THAT legendary Oldham Rugby secretary Bert Summerscales used to say that once the club was in your blood it was a love affair that would last “from the cradle to the grave.”
It might be a slight exaggeration, certainly at the cradle end of the lifetime’s experience, but you get the gist and it’s reinforced when you listen to the Roughyeds story of a fan like Dave Thomas.
Aged 52 and Oldham born and bred, he’s been a red-and-white fanatic since his dad and his elder brother Bill first took him to Watersheddings when he was four or five.
He was immediately fascinated by the Watersheddings stadium, the game, the players, the atmosphere and the camaraderie on the terraces. He’s been a home-and-away fan ever since . . . and more than 20 years after that first visit to Watersheddings that was to shape his life, he bought a house at the top end of Cobden Street, Waterhead purely because it was in close proximity to his beloved ‘Sheddings.
“I was made up to be moving there, but within weeks I was having a pint in the Black Horse on Ripponden Road when Jim Quinn (then club chairman) came in and announced that he had just done a deal to sell the ground. I can remember it as though it were yesterday.
“I was devastated. It was one of the worst moments of my life. I loved that place. I had bought a house just round the corner and then they dropped a bombshell like that.”
Not even that could dampen his enthusiasm for Roughyeds, nor could the shareholders’ vote a year or so later to voluntarily liquidate the club and effectively call it a day because of debts running close to £2m.
To this day, he proudly wears his Roughyeds colours, not only on match days but often when he’s not at work as a repairs manager in social housing and, instead, he’s enjoying leisure time at his home in Moorside.
“Sheddings was a special place”, he added, “but I still enjoy my affiliation with the club and I guess I always will.
“I don’t miss many games and I was thrilled to bits when we learned that Danny Langtree was coming back to us. What a fantastic signing that was.
“I think it was all the more magical because I don’t think anybody saw it coming. It was a real out-of-the-blue signing, great stuff.”
He had no hesitation in naming ‘Langers’ as his No 1 of the current squad, while his all-time favourite Oldham player was Charlie McAlister, the big Kiwi who had it all — strength, speed and sublime handling skills. He could, as they say, make a ball talk.
Married to Mandy, Dave is proud to be a member of a Roughyeds-mad family, to which the club has always meant the world.
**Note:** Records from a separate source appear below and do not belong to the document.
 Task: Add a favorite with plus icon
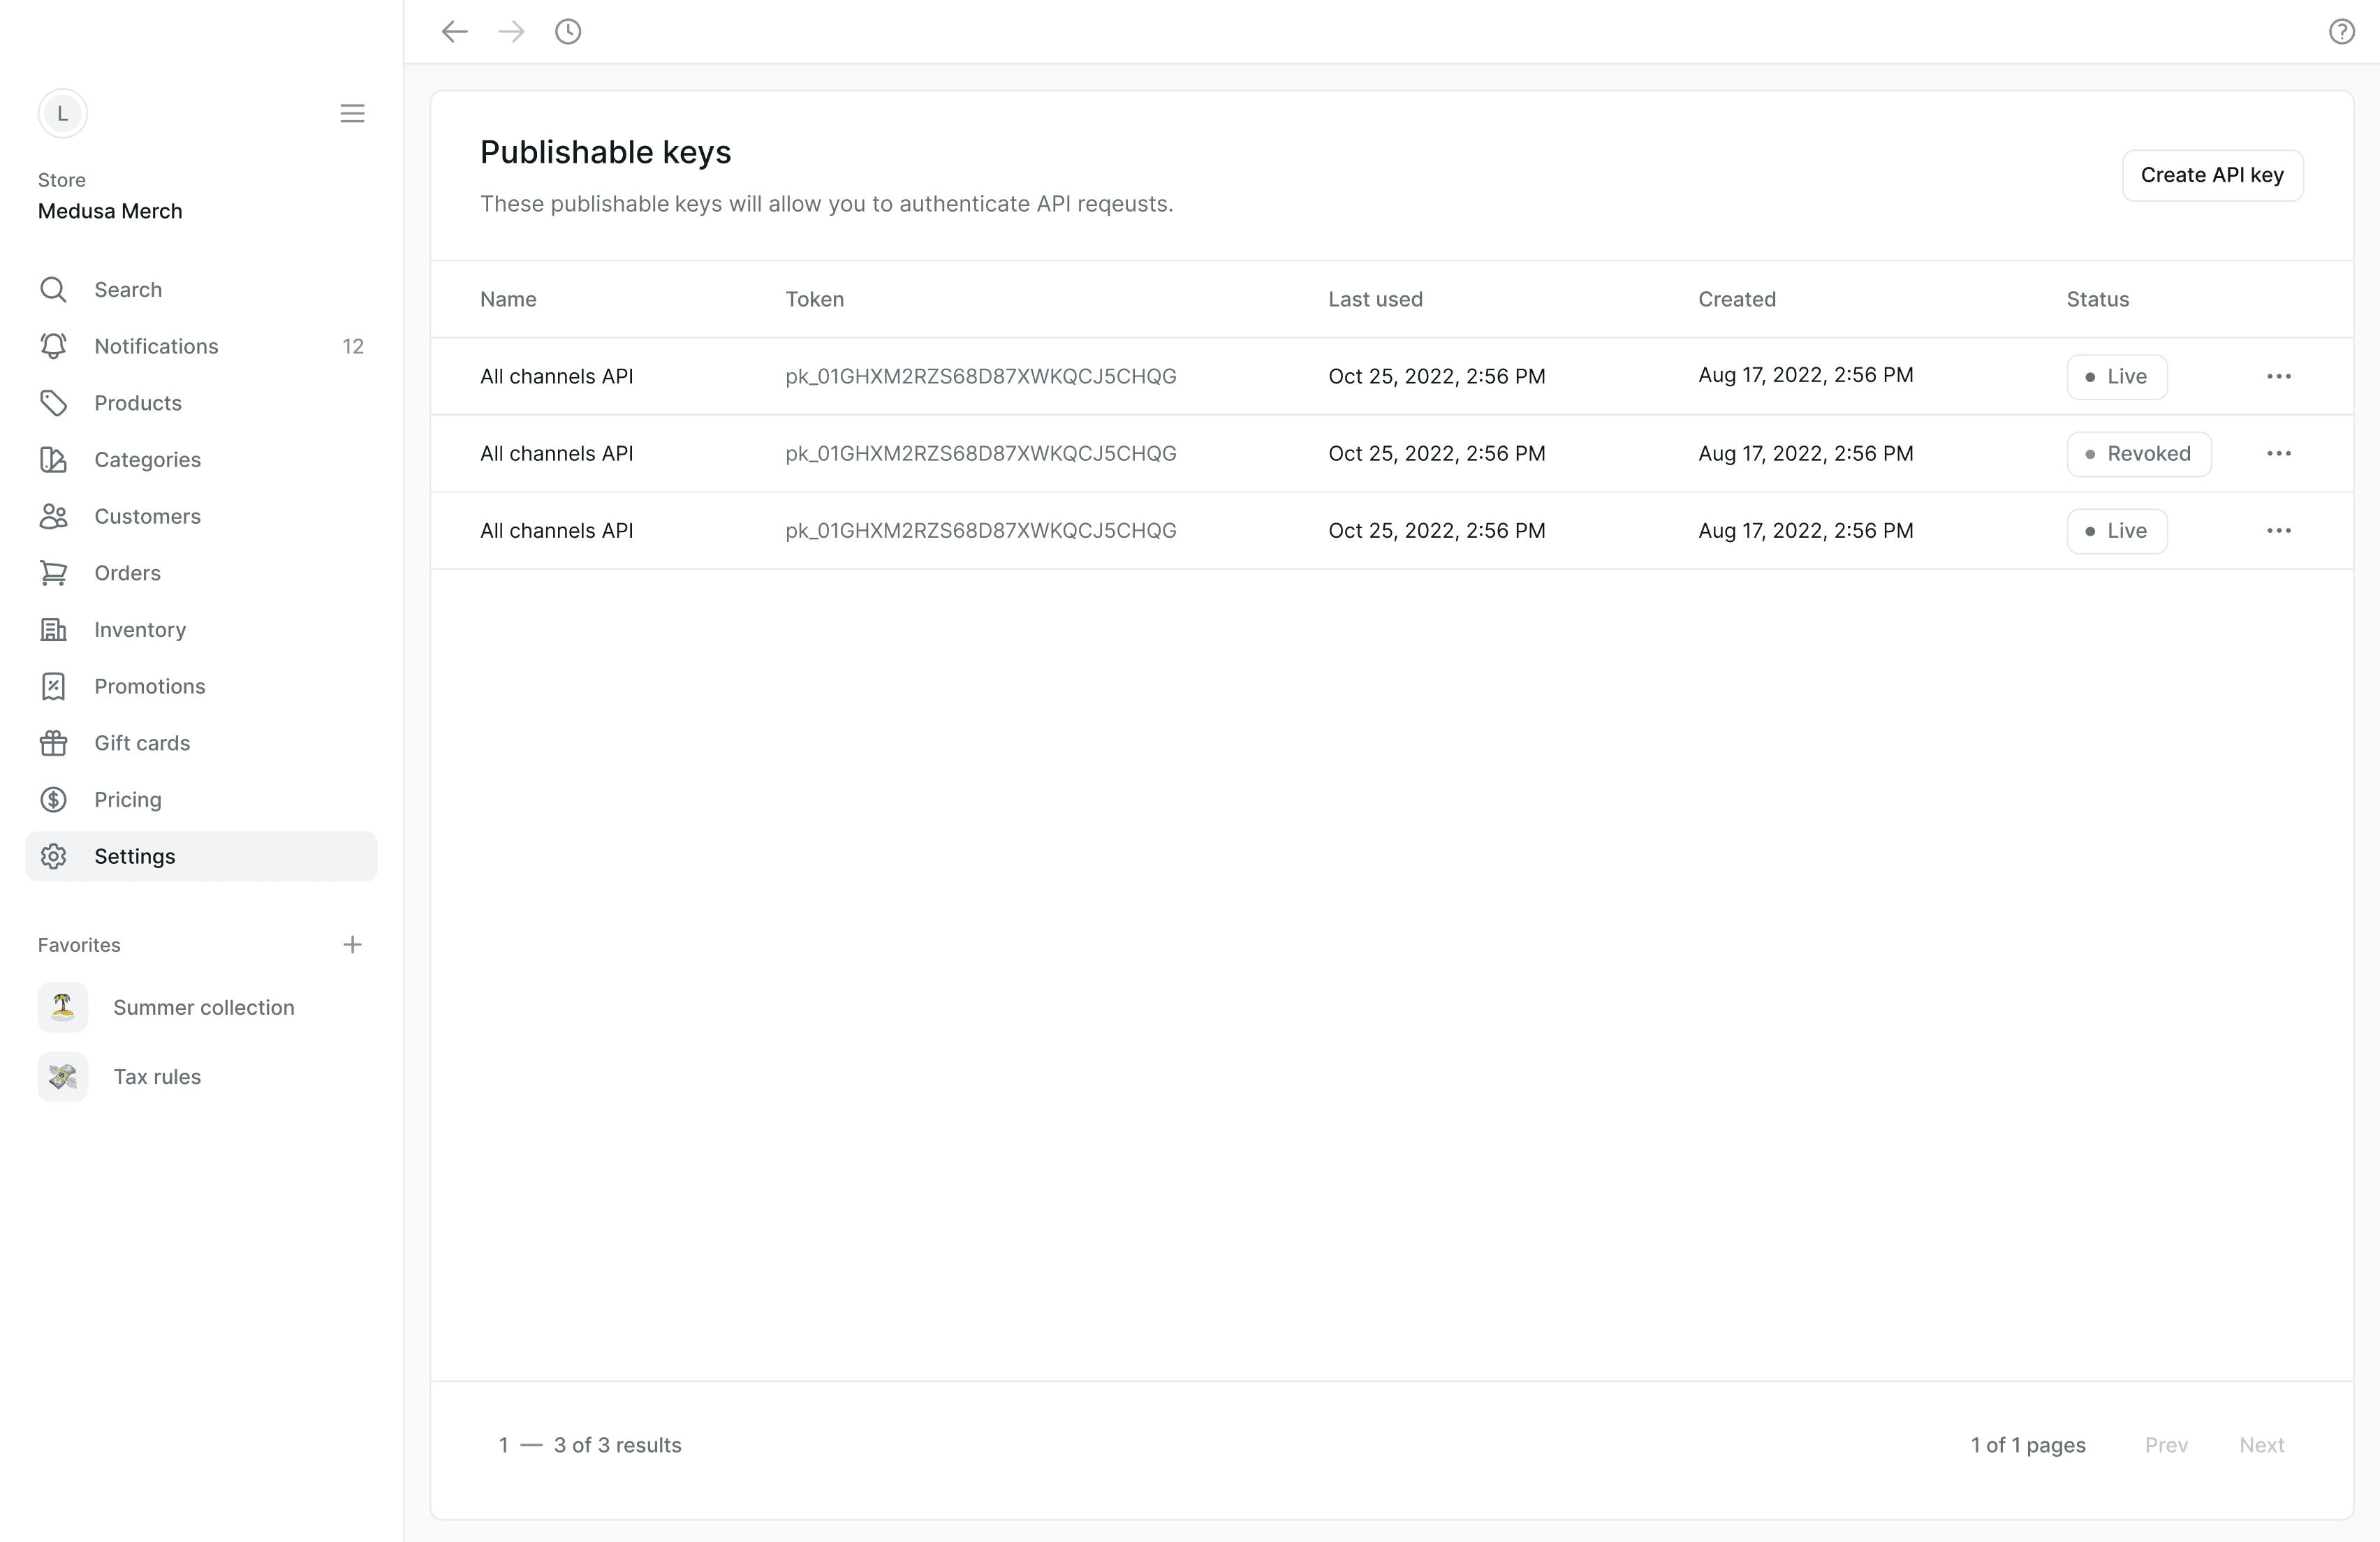[x=352, y=945]
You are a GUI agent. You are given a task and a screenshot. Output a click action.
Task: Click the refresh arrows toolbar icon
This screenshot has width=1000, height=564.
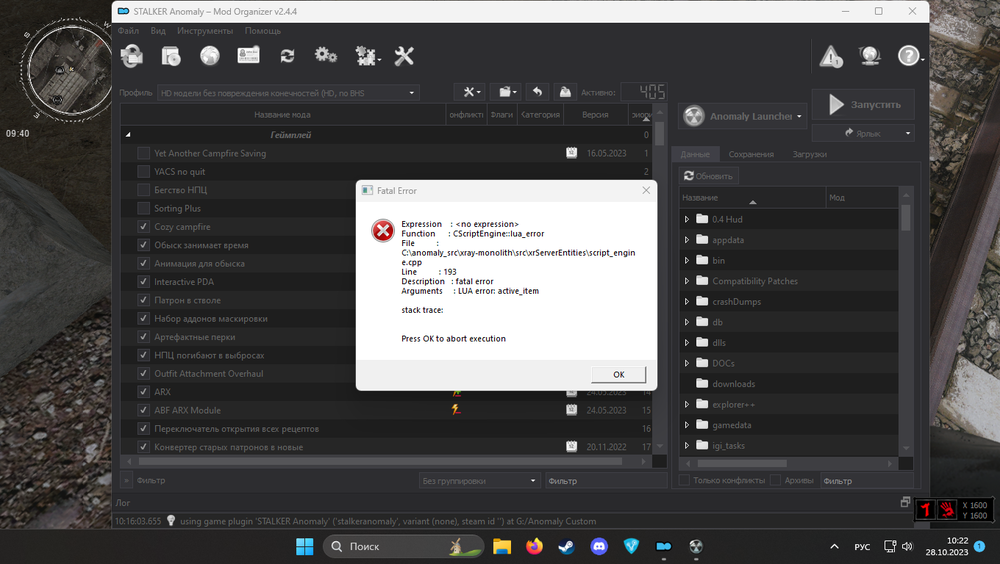[x=287, y=56]
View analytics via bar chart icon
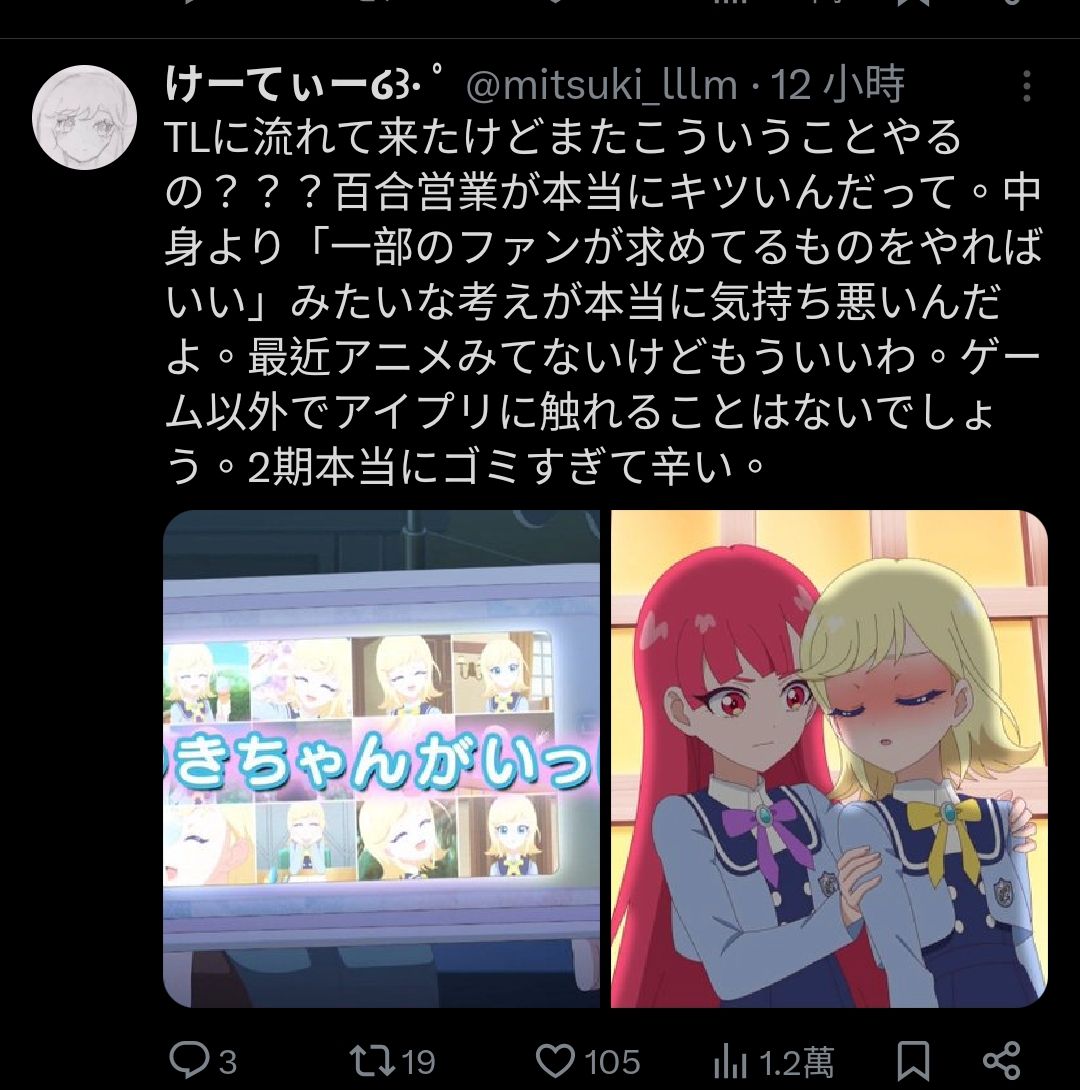Viewport: 1080px width, 1090px height. [x=729, y=1062]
Julie Smith, grandma of young Keira, of Keira’s Wishes fame, is his sister.
Supporting Keira in the 11-year-old’s amazing and nationally-recognised fund-raising projects for Dr Kershaw’s Hospice, is one of the few things that would come first if it clashed with a Roughyeds game; that and the occasional event that takes he and Mandy to North Yorkshire where they have a caravan near York.
“Oddly enough, I’m going to miss the next two games because we have a caravan ‘do’ over Easter and it’s too far away to get back for the Hunslet game, which I would do normally — and then on the day we play West Wales away I’ve promised to do a sponsored walk with Keira.
“She’s a little gem and she has us doing all sorts of things to raise funds for Keira’s Wishes.”
His favourite food is “anything recommended by Slimming World” . . . or, more seriously, “spicy Indian curries” and he names fishing, golf and caravan-associated events as his hobbies; all after Roughyeds in the family pecking order, of course.
Over the last 47 or 48 years he’s been carried away on a wave of ecstacy or condemned to the depths of despair by events involving a funny-shaped ball that have been totally out of his control.
“That fantastic Challenge Cup win at Hull KR three years ago ranks as one of the best. It’s right up there at the top.
“And going back a lot further, I’ll never forget the day we won at St Helens to stay up, when Bob Lindner had a blinder, or that great night at Sheddings when we knocked an all-conquering Wigan side out of the cup thanks to THE Paddy Kirwan try near the end.
“We’ll talk about matches like that until our dying days, but we’ve also got painful memories too . . . like the semi-final defeats by Warrington and Castleford when we got so agonisingly close to Wembley, and the time we lost in Paris which condemned us to relegation and led directly to us going bump.
“Like you say, though, once it’s in your blood it’s there to stay and as a result of watching Roughyeds playing all over the country, and even abroad, I’ve made some wonderful friends and built-up precious memories.
“The trip to Toulouse a couple of years back was fabulous and over the years I’ve made lots of friends among rival fans, especially the bunch up in Newcastle.
“Watching Oldham Rugby is a massive part of my life — always has been; always will be.”